The opening night of a new restaurant, and the place is buzzing. The music is a mixture of rock and pop and there is no shortage of alcohol. A normal city scene, except the city is Kabul, and some of those at the party at the Martini are UN staff about to be evacuated out of the country because of the rapidly deteriorating security situation.

Out in the real Afghanistan, away from the bars and clubs, there is paralysing political crisis and extreme violence. Elections which were meant to be a showcase for how much democracy has taken root instead revealed a system rotten to the core.

Meanwhile, the war continues. In a space of 24 hours a renegade Afghan policeman slaughters five British soldiers, three US soldiers are blown up, and a Nato air strike kills a dozen people, the locals insisting they were innocent civilians.

Very few of us would have imagined when we came here in 2001, as the Taliban fell, that eight years on this country would be the centre of international focus, with the West struggling to cope with a ferocious and rejuvenated Islamist insurgency.

Afghanistan then was a nation devastated by 30 years of strife and brutality. The infrastructure was shattered, there was little power or water and commercial activity was limited to a few food shops and stores selling carpets and curios to the foreigners – the military, diplomats and the media – who had begun to arrive. There was, however, a lot of hope. The Taliban had fled, the private armies of the warlords were due to be disbanded and Hamid Karzai seemed the right man to unify the country and heal sectarian wounds. The Afghan diaspora was returning home, some of them among the best and the brightest, to rebuild the nation.

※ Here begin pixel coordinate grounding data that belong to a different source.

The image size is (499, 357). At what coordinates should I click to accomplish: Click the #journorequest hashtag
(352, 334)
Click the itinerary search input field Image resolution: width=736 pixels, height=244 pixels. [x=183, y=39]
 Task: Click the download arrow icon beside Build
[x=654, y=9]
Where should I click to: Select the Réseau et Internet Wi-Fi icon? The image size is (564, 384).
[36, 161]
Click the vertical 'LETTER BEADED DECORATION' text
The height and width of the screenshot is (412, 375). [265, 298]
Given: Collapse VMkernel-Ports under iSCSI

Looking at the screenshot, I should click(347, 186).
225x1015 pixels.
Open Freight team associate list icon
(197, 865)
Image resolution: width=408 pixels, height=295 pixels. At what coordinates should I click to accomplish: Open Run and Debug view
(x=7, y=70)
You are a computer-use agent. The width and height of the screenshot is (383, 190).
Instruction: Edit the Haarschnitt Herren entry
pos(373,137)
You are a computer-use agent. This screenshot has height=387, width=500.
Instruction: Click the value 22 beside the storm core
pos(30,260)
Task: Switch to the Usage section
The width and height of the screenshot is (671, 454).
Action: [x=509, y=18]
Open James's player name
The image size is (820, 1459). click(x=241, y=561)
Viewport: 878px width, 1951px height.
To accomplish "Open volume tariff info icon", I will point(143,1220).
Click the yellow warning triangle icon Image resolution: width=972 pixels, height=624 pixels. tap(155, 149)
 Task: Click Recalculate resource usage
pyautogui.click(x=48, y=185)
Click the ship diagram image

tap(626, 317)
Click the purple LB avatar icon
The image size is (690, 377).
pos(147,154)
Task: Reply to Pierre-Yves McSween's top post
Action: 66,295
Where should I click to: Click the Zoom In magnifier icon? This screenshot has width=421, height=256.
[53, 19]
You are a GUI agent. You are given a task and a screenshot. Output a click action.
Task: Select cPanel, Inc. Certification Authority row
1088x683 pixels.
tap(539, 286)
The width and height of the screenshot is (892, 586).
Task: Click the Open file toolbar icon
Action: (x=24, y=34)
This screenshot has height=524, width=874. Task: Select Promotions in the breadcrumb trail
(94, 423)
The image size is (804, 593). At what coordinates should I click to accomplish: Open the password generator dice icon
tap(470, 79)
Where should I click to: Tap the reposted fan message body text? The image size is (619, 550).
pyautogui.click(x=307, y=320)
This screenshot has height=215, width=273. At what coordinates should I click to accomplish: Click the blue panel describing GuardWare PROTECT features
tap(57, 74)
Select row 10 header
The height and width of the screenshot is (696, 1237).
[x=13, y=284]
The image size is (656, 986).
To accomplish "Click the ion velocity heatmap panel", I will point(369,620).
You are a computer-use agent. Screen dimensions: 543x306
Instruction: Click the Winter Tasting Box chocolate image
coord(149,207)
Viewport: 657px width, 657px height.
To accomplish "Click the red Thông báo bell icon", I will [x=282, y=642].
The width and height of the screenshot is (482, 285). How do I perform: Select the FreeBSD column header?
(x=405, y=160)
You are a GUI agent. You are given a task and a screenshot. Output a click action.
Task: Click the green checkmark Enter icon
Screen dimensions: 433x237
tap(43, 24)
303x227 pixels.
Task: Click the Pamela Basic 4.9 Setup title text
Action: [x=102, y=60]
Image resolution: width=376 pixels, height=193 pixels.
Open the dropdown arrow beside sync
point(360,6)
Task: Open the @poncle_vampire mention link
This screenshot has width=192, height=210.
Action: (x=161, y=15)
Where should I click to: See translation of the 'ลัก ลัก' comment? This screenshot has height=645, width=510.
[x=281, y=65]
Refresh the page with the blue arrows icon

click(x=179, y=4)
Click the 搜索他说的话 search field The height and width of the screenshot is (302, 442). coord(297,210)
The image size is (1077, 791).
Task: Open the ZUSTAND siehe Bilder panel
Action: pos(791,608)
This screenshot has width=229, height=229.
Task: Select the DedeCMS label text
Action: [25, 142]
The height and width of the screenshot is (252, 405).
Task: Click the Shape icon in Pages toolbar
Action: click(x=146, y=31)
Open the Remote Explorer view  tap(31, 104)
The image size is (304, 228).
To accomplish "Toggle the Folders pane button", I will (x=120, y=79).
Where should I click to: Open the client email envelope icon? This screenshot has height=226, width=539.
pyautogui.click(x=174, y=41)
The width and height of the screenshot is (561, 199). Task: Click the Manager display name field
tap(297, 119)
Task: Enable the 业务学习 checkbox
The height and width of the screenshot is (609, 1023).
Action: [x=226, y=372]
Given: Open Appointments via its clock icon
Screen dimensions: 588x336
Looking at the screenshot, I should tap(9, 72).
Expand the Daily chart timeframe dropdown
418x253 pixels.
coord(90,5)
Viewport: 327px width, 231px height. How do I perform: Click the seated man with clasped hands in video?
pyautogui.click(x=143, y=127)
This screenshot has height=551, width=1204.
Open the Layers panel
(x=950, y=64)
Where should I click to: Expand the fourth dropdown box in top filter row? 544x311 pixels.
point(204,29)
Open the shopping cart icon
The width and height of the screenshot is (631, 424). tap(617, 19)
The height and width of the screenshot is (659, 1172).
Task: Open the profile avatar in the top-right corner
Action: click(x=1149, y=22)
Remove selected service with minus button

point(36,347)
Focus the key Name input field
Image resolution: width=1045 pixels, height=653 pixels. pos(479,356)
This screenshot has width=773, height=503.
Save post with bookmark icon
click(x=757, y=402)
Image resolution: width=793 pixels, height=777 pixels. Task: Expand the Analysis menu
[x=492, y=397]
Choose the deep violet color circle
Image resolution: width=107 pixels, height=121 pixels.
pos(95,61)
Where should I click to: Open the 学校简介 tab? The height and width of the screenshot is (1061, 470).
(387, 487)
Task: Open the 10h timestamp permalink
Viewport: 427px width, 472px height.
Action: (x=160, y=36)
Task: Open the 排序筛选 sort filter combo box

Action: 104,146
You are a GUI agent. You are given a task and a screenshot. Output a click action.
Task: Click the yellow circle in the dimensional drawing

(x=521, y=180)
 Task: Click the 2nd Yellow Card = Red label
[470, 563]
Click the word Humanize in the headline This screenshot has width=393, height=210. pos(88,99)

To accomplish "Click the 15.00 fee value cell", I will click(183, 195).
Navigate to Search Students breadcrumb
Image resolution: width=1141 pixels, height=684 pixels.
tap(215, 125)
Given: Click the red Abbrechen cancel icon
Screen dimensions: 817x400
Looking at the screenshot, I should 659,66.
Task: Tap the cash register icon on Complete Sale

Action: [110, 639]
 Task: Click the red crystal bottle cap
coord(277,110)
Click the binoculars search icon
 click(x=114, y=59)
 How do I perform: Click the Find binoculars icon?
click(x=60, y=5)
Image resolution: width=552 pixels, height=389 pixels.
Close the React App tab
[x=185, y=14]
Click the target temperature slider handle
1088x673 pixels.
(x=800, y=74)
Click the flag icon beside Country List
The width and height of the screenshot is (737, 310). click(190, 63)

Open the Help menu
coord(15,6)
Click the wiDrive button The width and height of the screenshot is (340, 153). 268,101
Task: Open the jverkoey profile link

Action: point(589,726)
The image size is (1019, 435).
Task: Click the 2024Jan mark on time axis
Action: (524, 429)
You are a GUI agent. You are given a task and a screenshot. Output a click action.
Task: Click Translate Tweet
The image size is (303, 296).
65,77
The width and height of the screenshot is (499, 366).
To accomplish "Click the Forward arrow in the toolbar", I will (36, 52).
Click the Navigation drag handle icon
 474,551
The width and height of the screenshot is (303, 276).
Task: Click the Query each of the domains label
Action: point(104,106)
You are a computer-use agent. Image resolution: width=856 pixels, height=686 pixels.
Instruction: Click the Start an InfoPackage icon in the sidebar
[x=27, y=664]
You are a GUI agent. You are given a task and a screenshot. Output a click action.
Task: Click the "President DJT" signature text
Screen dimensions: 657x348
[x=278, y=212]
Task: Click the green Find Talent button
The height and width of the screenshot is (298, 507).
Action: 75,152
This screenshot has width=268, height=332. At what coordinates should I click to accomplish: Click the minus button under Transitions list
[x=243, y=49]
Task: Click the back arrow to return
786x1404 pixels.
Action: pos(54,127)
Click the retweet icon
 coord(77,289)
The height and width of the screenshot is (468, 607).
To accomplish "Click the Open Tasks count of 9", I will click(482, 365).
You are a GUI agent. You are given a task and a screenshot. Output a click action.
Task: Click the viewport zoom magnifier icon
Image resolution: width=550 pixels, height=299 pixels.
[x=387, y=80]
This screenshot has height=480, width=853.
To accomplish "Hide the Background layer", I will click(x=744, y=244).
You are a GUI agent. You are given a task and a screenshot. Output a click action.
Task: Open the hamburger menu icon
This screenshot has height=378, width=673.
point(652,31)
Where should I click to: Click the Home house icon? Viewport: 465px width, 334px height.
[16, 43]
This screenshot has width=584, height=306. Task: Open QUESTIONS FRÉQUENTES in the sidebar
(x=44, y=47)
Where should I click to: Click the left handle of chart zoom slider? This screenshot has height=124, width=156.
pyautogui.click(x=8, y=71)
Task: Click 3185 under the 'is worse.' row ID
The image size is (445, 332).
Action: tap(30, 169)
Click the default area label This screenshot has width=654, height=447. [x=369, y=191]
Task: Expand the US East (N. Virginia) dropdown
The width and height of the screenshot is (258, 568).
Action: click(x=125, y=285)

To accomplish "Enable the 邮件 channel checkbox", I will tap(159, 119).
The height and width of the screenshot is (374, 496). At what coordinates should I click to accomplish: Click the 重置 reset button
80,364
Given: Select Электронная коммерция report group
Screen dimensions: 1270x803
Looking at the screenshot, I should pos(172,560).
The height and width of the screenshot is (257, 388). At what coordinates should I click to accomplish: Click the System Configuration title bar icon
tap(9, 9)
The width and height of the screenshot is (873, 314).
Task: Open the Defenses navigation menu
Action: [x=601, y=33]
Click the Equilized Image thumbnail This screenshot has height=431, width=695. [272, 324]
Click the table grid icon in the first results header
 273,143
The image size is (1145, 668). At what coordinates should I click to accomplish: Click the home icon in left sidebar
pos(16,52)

Women were emerging from the shadows after decades of oppressive segregation. One could drive to Kandahar, the spiritual home of the Islamists, on roads which were bone- crunching but relatively safe, to see females of all ages throwing off the veil. But there were already moves taking place that would have catastrophic consequences. Osama bin Laden and a hardcore of his fighters were allowed to escape from Tora Bora. Pakistan's secret police, the ISI, gave them sanctuary across the border, as they were to do to Mullah Omar, the one-eyed Taliban leader, and his followers. The Americans, instead of curbing the power of the warlords, turned them into allies. They, in turn, kept their forces and used Nato to eliminate tribal rivals by denouncing them as insurgents.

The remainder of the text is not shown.